Critics, and even many independent analysts, quickly substituted the more descriptive term "managed democracy." The phrase evoked the Kremlin's aggressive role in landscaping Russia's political garden – weeding out pesky opposition parties and independent politicians, concentrating official resources and state media attention behind the ruling United Russia party, and generally altering rules of the game to favor pro-Kremlin outcomes.
In addition to fathering United Russia, Surkov created a bouquet of pro-Kremlin public organizations, such as the youth movement Nashi and a state-supported assembly of tame civil society groups called the Public Chamber.
Even critics were often admiring of Surkov's deft behind-the-scenes manipulation of Russian politics, which produced massive pro-Putin majorities in several elections and generally eschewed the application of crude police methods and – until the 2011 Duma polls – blatant mass electoral fraud.
The curtain dropped briefly on Surkov's almost spider-like role in September 2011, when tycoon Mikhail Prokhorov angrily quit as head of the pro-Kremlin Right Cause Party, and publicly accused Surkov of acting like a "puppet-master" and trying to micromanage all his key decisions, including party program and candidate lists.
Analysts say Surkov's fall from Kremlin grace was largely propelled by his failure to prevent or even predict the emergence of the street protest movement. When it first appeared, he made the mistake of describing the mainly-youthful, educated, and middle-class demonstrators as "the best part of society."
Many analysts say Surkov has since moved into the camp of former president and current prime minister Dmitry Medvedev, who appears to be under increasingly furious attack from Russia's pro-Putin conservatives, because he is perceived as the head of the more liberal, pro-Western wing of Russia's bureaucracy and business community.
In recent weeks Surkov had been engaged in a war of words with the powerful head of the Kremlin's Investigative Committee, Alexander Bastrykin. Mr. Bastrykin's agency, the most powerful police body in Russia, has been investigating the alleged misappropriation of funds at Skolkovo, a futuristic Kremlin-funded technopark near Moscow that was championed by then-President Medvedev.
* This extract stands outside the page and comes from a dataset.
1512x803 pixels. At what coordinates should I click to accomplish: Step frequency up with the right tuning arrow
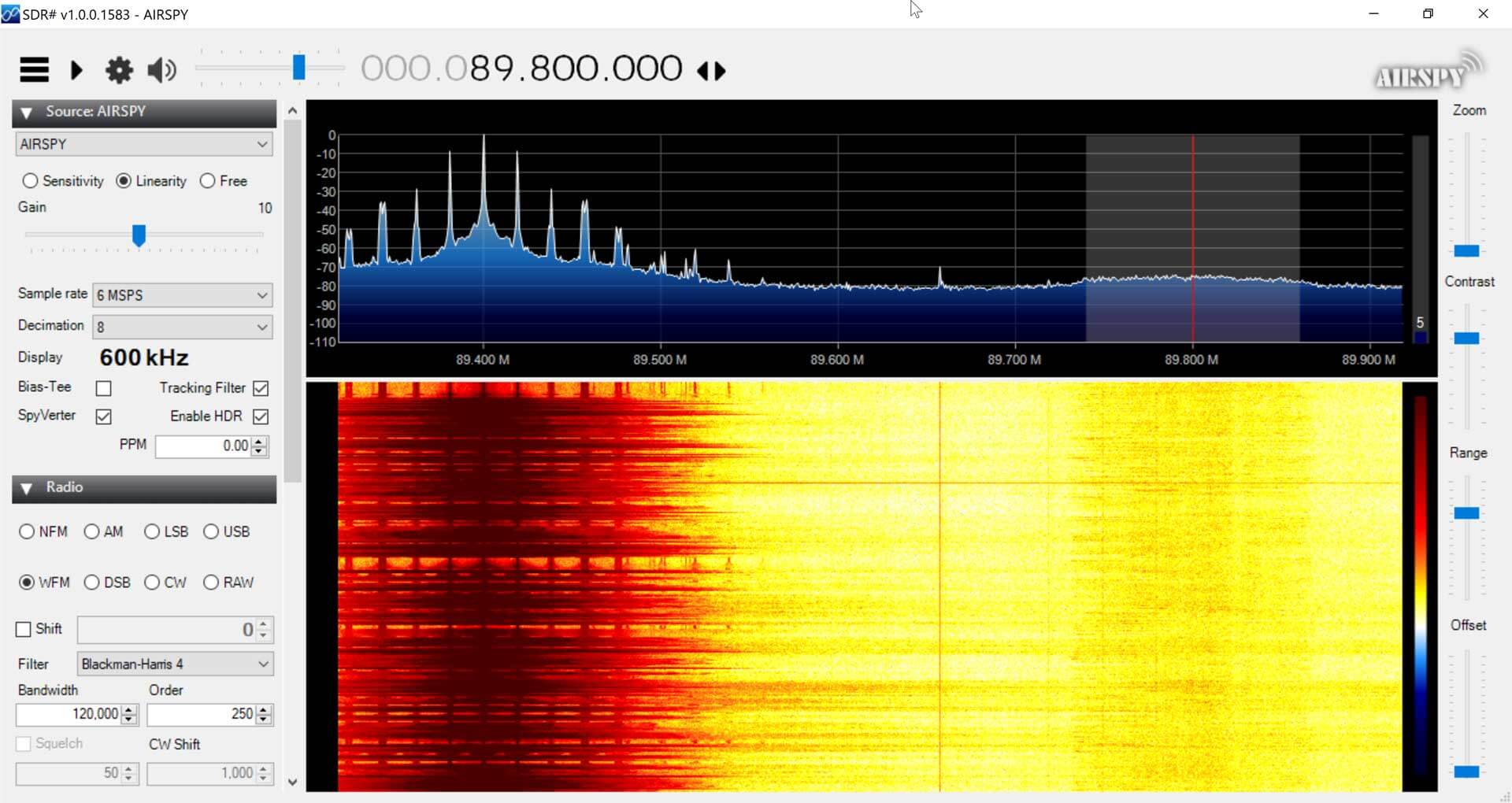coord(721,70)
Surkov is a supervisory board member.
"The energy with which the investigative committee publishes their suppositions evokes the feeling among normal people that a crime took place," Surkov said in a public speech in Britain last week.
"But it is just the investigative committee’s style. It is their energy. Let them prove it," he said.
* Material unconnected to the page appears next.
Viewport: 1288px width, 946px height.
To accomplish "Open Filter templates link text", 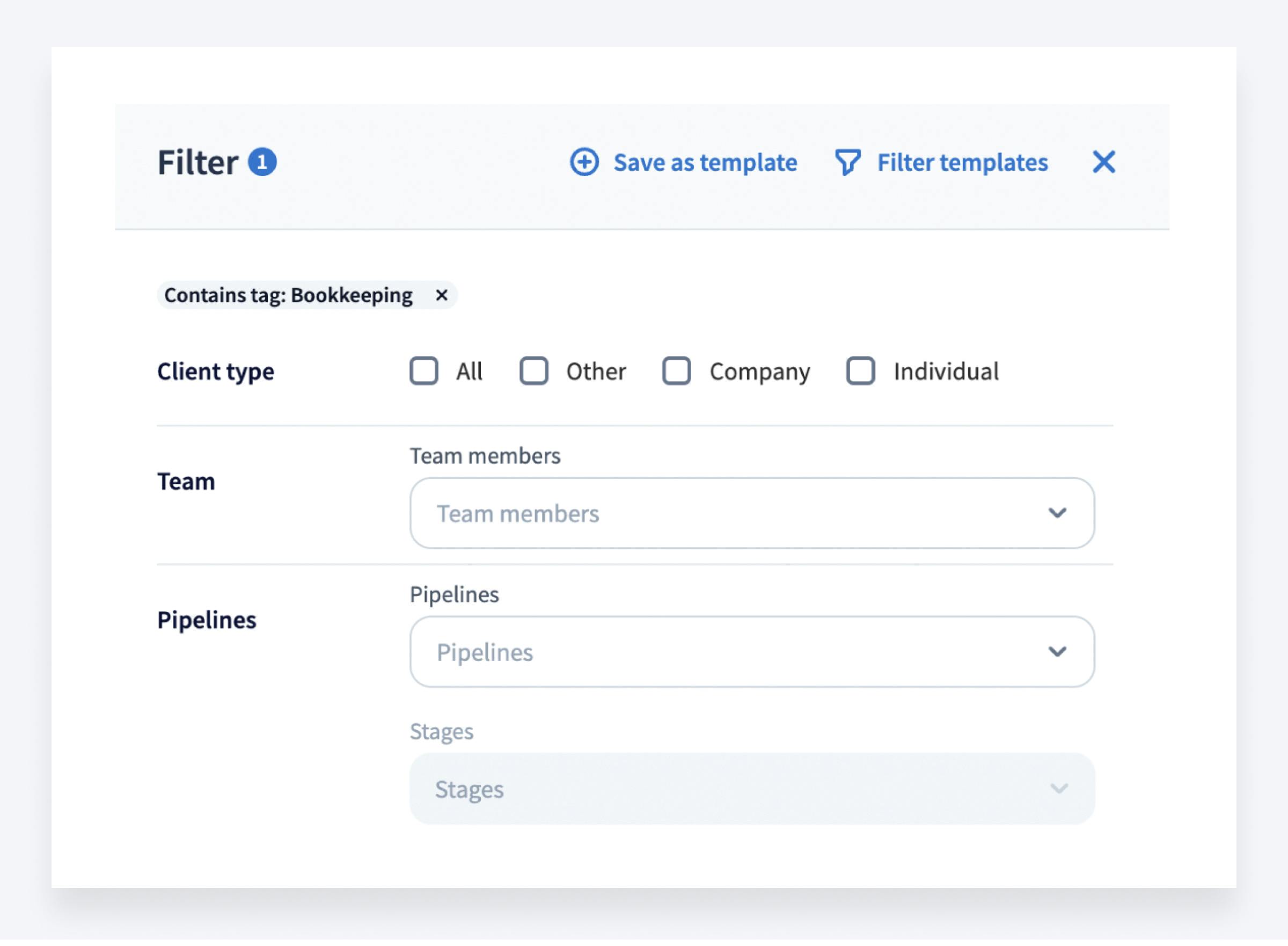I will click(x=962, y=163).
It seems fairly apparent that it is no longer Surkov, but the more blunt-edged Mr. Bastrikin who is tasked with managing Russia's political outcomes these days.
Over the past year there has been a major crackdown on foreign-funded NGOs and a wave of arrests of protest leaders, who are charged with participating in elaborate, foreign-backed conspiracies aimed at fomenting violent revolution in Russia.
"Surkov is no longer needed to regulate the system in his way, because Putin has switched to much tougher measures," says Nikolai Petrov, a political science professor at the Higher School of Economics in Moscow.
"His departure bespeaks tectonic shifts in the foundations of Russia's political system. It was probably triggered by something more immediate, such as the Skolkovo business, but it is a sign that we are going down a very different road from the past," he adds.
As for Surkov's future intentions, he told the Russky Pioner magazine this week that he might write a novel.
"I have a plot for a political comedy based on real events," he said.